Rubber ones on the ground. Mine play with them, but they have held up for many years in our brutal weather extremes (and I usually leave them out). I scrub them weekly - sometimes more often when the horses decide to poop in them...

Plastic will break. I did install a plastic corner feeder for my senior gelding who is now stalled at night so he can get a little more food without the others stealing it, however, in the summer, I will not use it. The problem with the corner ones is that feed gets in the edge that mounts onto boards in the corner, and it goes bad when it's hot. This time of year we are below freezing until April or so, therefore I don't care if feed gets dropped in the cracks and stays there. But in the summer, they get really gross, and are not as easy to clean as the rubber pans I can just throw behind the barn, fill with water and dish soap, soak for a bit, then scrub clean. I use a toilet brush for that purpose (never used in a toilet obvs) to get into those corners.


----------



## BGnMe (Nov 1, 2021)

Guess I'll just buy another rubber one.

I'd like to buy one from TSC or Southern States.
Here's what's available:
Duraflex
Fortflex (not Fortiflex)
Tuff Stuff
Double Tuf
"No-Name Generic" (whatever that is)

Any experiences with any of those brands?


----------



## secuono (Jul 6, 2011)

I use these from TSC. They have different sizes.
Hard plastic breaks and cracks. One step or butt rub or drop away from being trash. While the rubber I've driven over with my tractor, oops, and they're no worse for wear.


----------



## avjudge (Feb 1, 2011)

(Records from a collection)

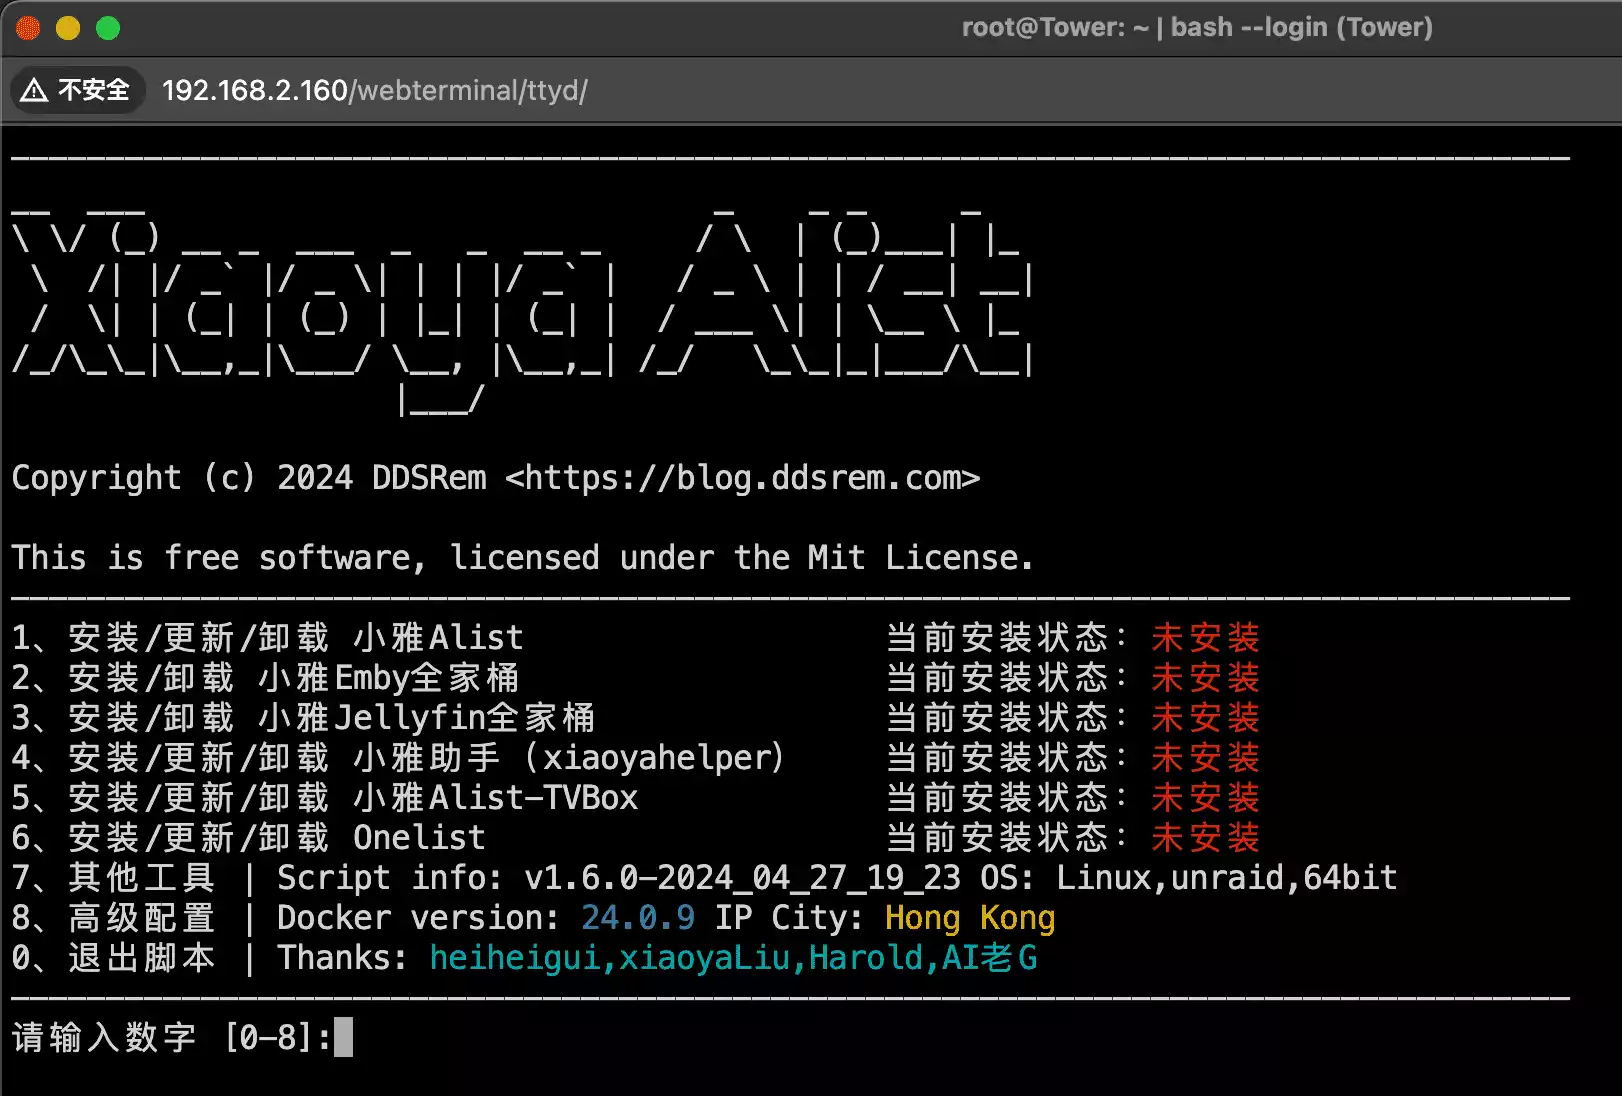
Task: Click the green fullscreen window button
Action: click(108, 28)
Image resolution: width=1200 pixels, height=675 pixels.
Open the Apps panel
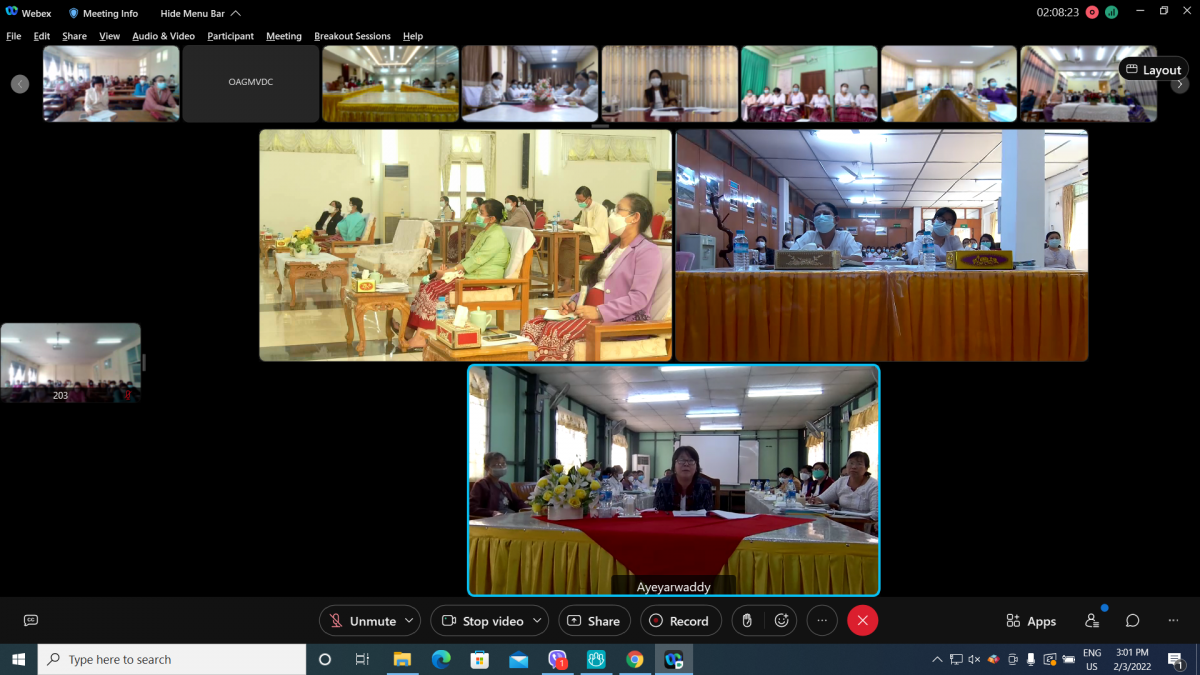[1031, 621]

...

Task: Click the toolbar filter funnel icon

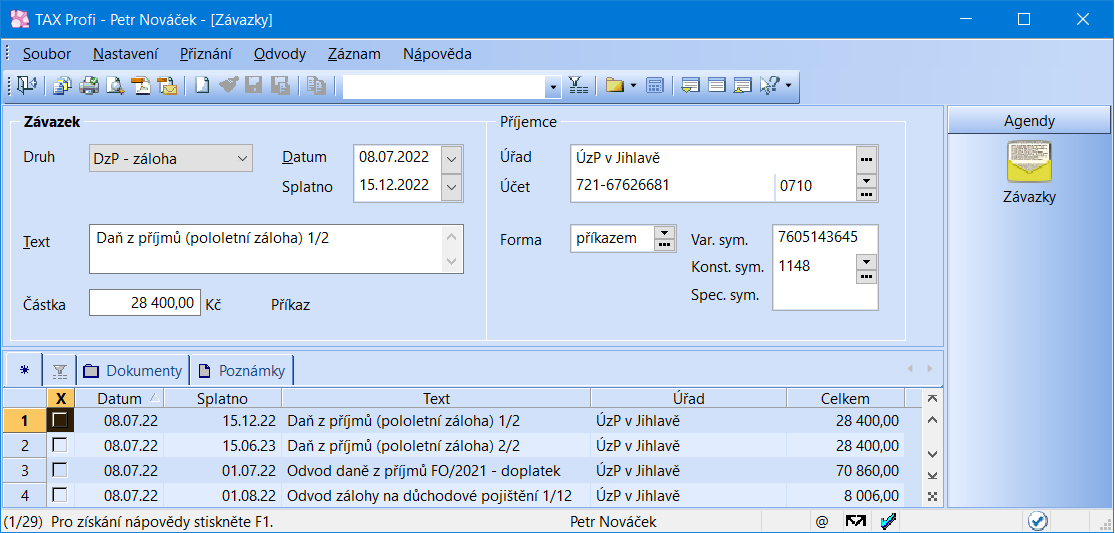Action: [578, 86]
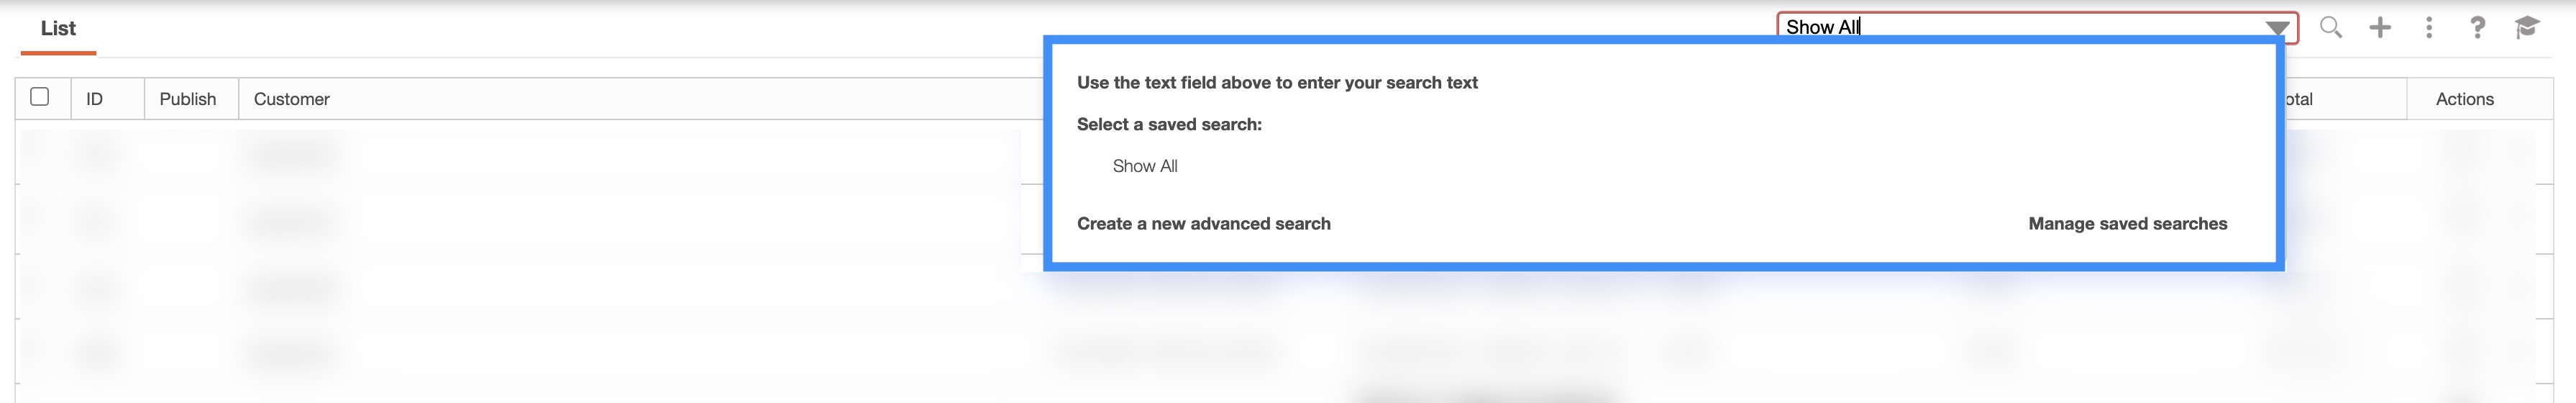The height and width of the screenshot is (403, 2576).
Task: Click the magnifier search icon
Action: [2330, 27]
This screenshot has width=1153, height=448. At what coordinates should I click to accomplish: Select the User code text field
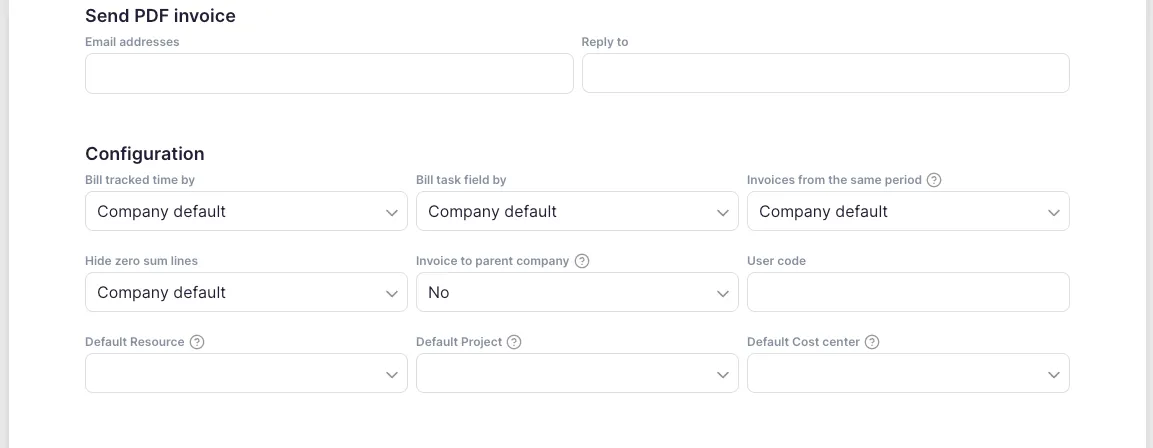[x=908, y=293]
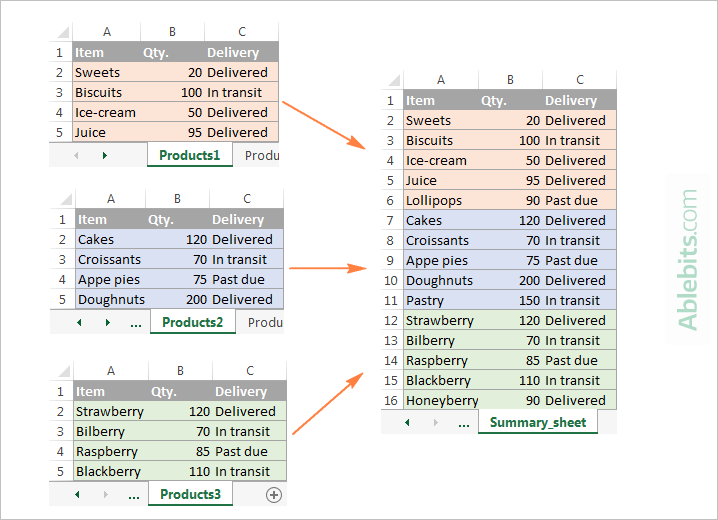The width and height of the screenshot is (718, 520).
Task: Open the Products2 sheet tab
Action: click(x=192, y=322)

...

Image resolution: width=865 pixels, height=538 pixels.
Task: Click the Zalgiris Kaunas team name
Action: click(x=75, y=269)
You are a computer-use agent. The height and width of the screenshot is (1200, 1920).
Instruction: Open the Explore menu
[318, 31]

* [DIRECTIVE A]: Reproduce word for word the passage of the feed pan thread starting at "Plastic will break." and ending at "into those corners.".
* [DIRECTIVE B]: Resume the feed pan thread and carry it on from the point at which it stops.

* [ANSWER A]:
Plastic will break. I did install a plastic corner feeder for my senior gelding who is now stalled at night so he can get a little more food without the others stealing it, however, in the summer, I will not use it. The problem with the corner ones is that feed gets in the edge that mounts onto boards in the corner, and it goes bad when it's hot. This time of year we are below freezing until April or so, therefore I don't care if feed gets dropped in the cracks and stays there. But in the summer, they get really gross, and are not as easy to clean as the rubber pans I can just throw behind the barn, fill with water and dish soap, soak for a bit, then scrub clean. I use a toilet brush for that purpose (never used in a toilet obvs) to get into those corners.

* [ANSWER B]:
Acadianartist said:


> Plastic will break. . .


I agree when you're talking about rigid plastic. But the ones we use (shown in post 14) are flexible and so far (up to 2 years? maybe the oldest for longer) have maintained that flexibility even in winter cold. 

When you carry them, both handles are in one hand, with the tub flexed so they come together. I will admit that the large flat ones don't immediately open up/flatten out completely when you put them down, but they've always opened up enough for the horse to eat comfortably and they open wider as the horse eats.


----------



## Part-Boarder (Aug 17, 2019)

We use buckets that is suspended or held while the horse eats or the black feeder pan on the ground. At my barn, they typically only have access while they are eating so they last pretty long.

Horses seem to like to paw at the buckets so I could see them not lasting very long if they were left out on the ground unattended with multiple horses.


----------



## Knave (Dec 16, 2015)

I am just surprised to hear anyone say they don’t last. I have never thrown one away, which would make my oldest pan 18 years old. I don’t think my parents have thrown any away to my knowledge, and I do know they have one a bit torn up, but that thing has to be super old. Junie B drags ours and the neighbors everywhere, and she hasn’t even hurt them.

They are not in a corral however. They sit outside at the tack room and are used for graining. As far as actual feeding goes we have a big feeder and a big feed bunk.


----------



## horselovinguy (Oct 1, 2013)

I only use rubber ones and feed from the stall floor.
Best is no sharp edges, and if stepped on you can stomp it back into shape easily.
I bought mine at Tractor Supply...about 6+ years ago when I got fed up with flat-back bucket or angled buckets my horses literally scraped their teeth on the bottom so much they made holes, cracked and leaked.
I feed mushy, wet feed so choose to not have weeping pans that wet my bedding.
These are what I have..
Smaller and shallower is 2 gallon or 8 quart size. The deeper one is 6.5 gallon and with the deeper sides my horses feed does not slosh as I mix it or carry into their stall with a warm slop made..















_


https://www.tractorsupply.com/tsc/product/fortex-rubber-pan-2-gal-capacity-black?cm_vc=-10005




https://www.tractorsupply.com/tsc/product/tuff-stuff-products-heavy-duty-feed-pan-7-gal?cm_vc=-10005


_You can buy them in nearly any store, not just feed supply places.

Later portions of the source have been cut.